By Monday morning word of the sighting had spread and the boys' headteacher, Ralph Llewellyn, decided to do some investigating of his own. He interviewed each of the children, then had them go into different rooms and independently draw what they had seen. He said: "Their stories were the same and have remained the same. At my age, I’m naturally sceptical, but I’m convinced that they saw something. I do not believe primary school children are capable of a sustained, sophisticated hoax. The thread which appears to run through their stories is that the object was a silvery-yellow cigar shape with a dome and possibly a light on top."

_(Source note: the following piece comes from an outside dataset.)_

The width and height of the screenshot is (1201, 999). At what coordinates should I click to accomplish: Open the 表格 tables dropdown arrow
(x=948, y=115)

Hugh Turnbull decided to run with the story in the Western Telegraph that Monday (Feb 7th) too: "…the flying saucer was first seen at lunchtime on Friday (Feb 4th 1977), behind a bush about 300 yards from the school. Most of the children give the object a classical saucer shape, though others have drawn it looking more like a pudding, or even a cigar. Some accounts give it a dome and windows; others say it had a flashing light. The children say it disappeared and re-appeared from time to time. It was seen by other pupils during the afternoon break and immediately after school. Six of the youngsters say they saw a spaceman with the saucer. He was dressed in the same silvery grey colour as his saucer and – according to some witnesses – had pointed ears like Mr. Spock."

BBC Newsround featured the story that afternoon, including a short telephone interview with Ralph Llewellyn. Media interest quickly intensified with articles appearing in newspapers around the country - and further afield - until in the absence of a secretary to help deal with enquiries Mr Llewellyn had to leave the school telephone off the hook.

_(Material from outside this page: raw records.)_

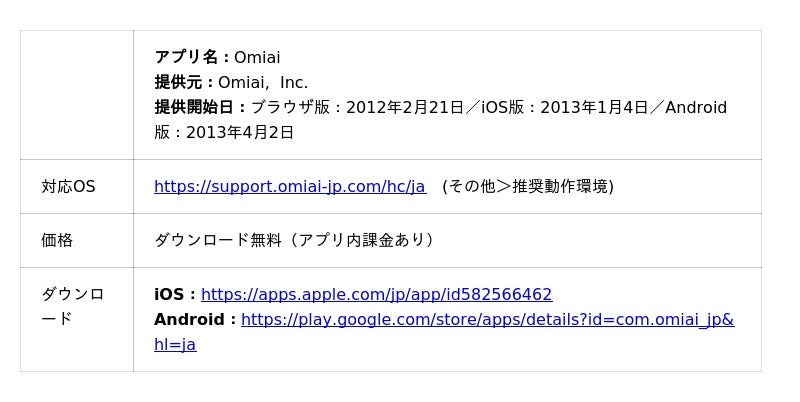Click the bold アプリ名 label
Screen dimensions: 800x402
pyautogui.click(x=192, y=58)
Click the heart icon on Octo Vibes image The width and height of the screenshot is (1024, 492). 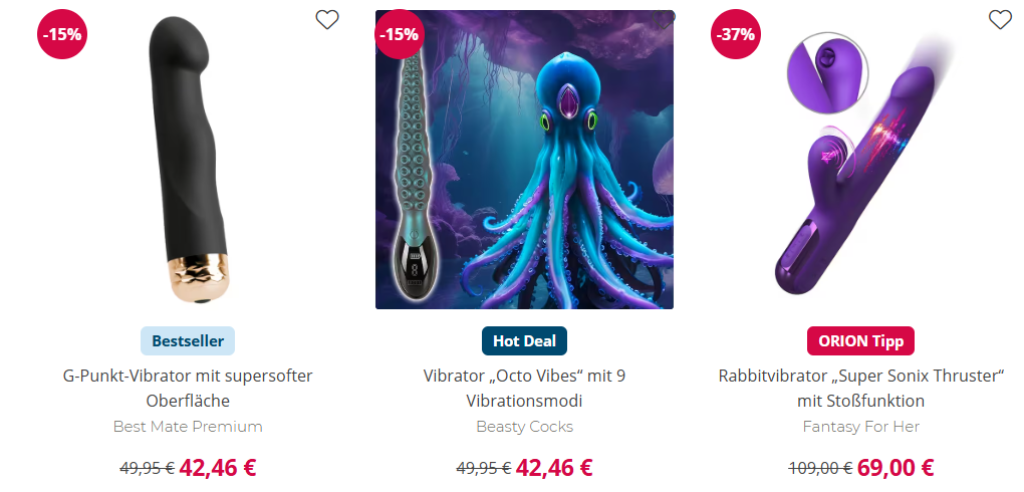tap(664, 20)
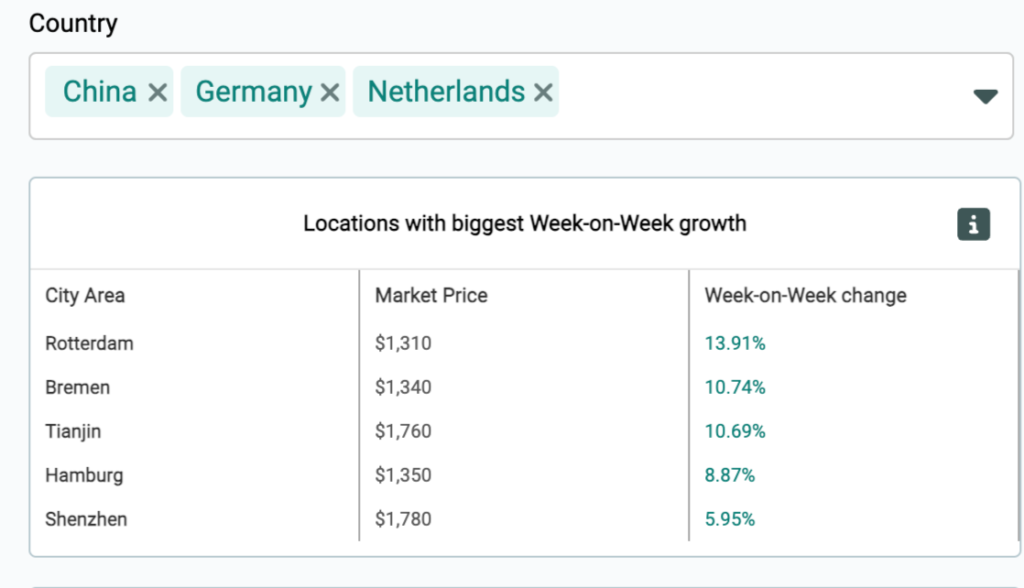Open the info icon for growth table

(x=973, y=224)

School administrator, Liz Philpot, was sure the boys must have seen a sewage vehicle from the works located just behind the field where the craft had been sighted. She went to ask the manager but he told her it couldn't have been; they had no vehicles in the area that day and it was so boggy anyway that it would have been pretty much impossible for one to get down onto that field, let alone back off again. It has often been suggested over the years that the craft must have been a slurry tanker or a downed aircraft from RAF Brawdy, but this ignores the fact that, given the locale, the boys were all very familiar with agricultural equipment and RAF aircraft.

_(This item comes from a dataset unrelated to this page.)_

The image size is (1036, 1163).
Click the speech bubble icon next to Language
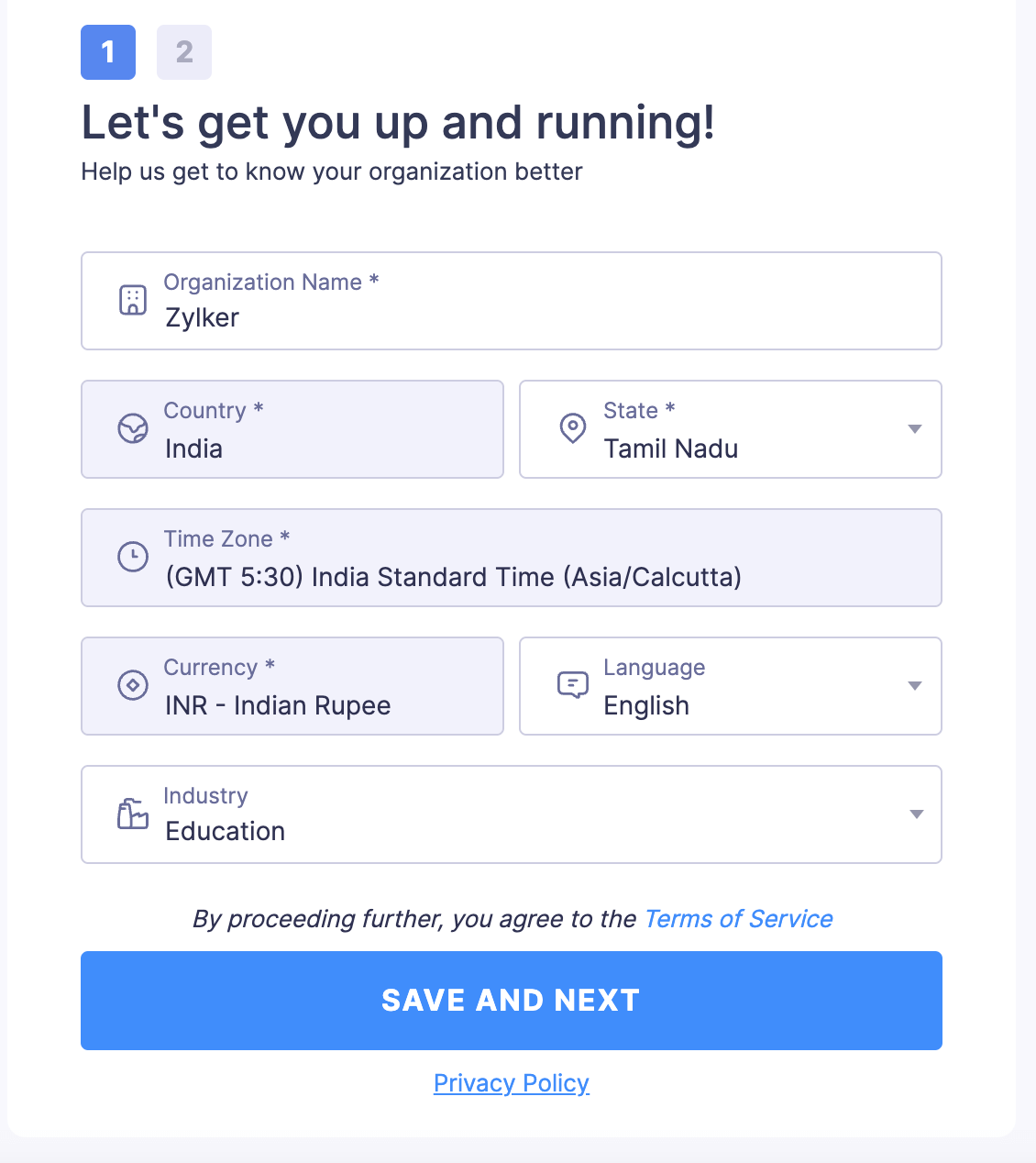[572, 685]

Although Broad Haven received the most media attention, other schools in the vicinity also had their own close encounters of the third kind. On Friday 4th, while the Broad Haven boys were trying to convince their headteacher to come and take a look, around 20 children at Hubberston Primary School - about 7 miles away in Milford Haven - saw a "cigar shaped object" hovering over the playground.

On the 10th, Mark Jones (12) and Llewellyn Edwards (12), saw a blue flashing light about 40 yards away while they were playing in a field near Haverfordwest Grammar School which is about 6 miles away from Broad Haven. The boys threw a stone at it which sent it rushing off at high speed. As it did so, an orange cigar-shaped object, about 15 feet long materialised beneath it. The UFO then hovered for a while before vanishing. The boys were so shook up by the sighting they ran to report the incident at the police station. Police drove them back to the field but could find no sign of it.

Further afield, children at Ysgol Rhosybol on Anglesey (about 170 miles away), spotted a UFO on the following Friday, February 11th. Nine girls and their teacher, Mrs Williams, were outside playing netball when a strange object appeared in the sky. Williams had the girls all draw a picture of what they had seen, and each of them drew a cigar shaped object with a black dome. In 2009 one of the girls, Gwawr Jones, was the subject of a S4C documentary on the sighting. She said: "I remember that it was a cold winter’s day, and that the sky was clear. ... We all saw it. We went back into school, and we all made a picture of what we had seen. We did them individually, and when we studied them we realised that they were all remarkably similar. The object travelling across the sky had a shiny base with a dark domed top. Later, we also made a model of what we saw. Our headmaster contacted RAF Valley to check if there had been low flying aircraft in the area, but there hadn’t been. There was no explanation for what we saw."


Gwawr and her fellow witnesses recreated a contemporary newspaper photo with a model of the UFO they saw.

On February 17th a teacher at Broad Haven Primary saw the craft return. She wanted to stay anonymous, but told Randall Jones Pugh: "On leaving school something caught my eye. I stopped and could see a large object, oval shaped with a slight dome. Colour: shining metal. I also noted ridges and stepped back intending to call someone, and then heard a humming noise and watched the object to slide away to the left, in a field amongst some trees. I know the area very well as I have frequently walked there. The time was approximately 10:30am and it was pouring with rain. Distance about 200 yards."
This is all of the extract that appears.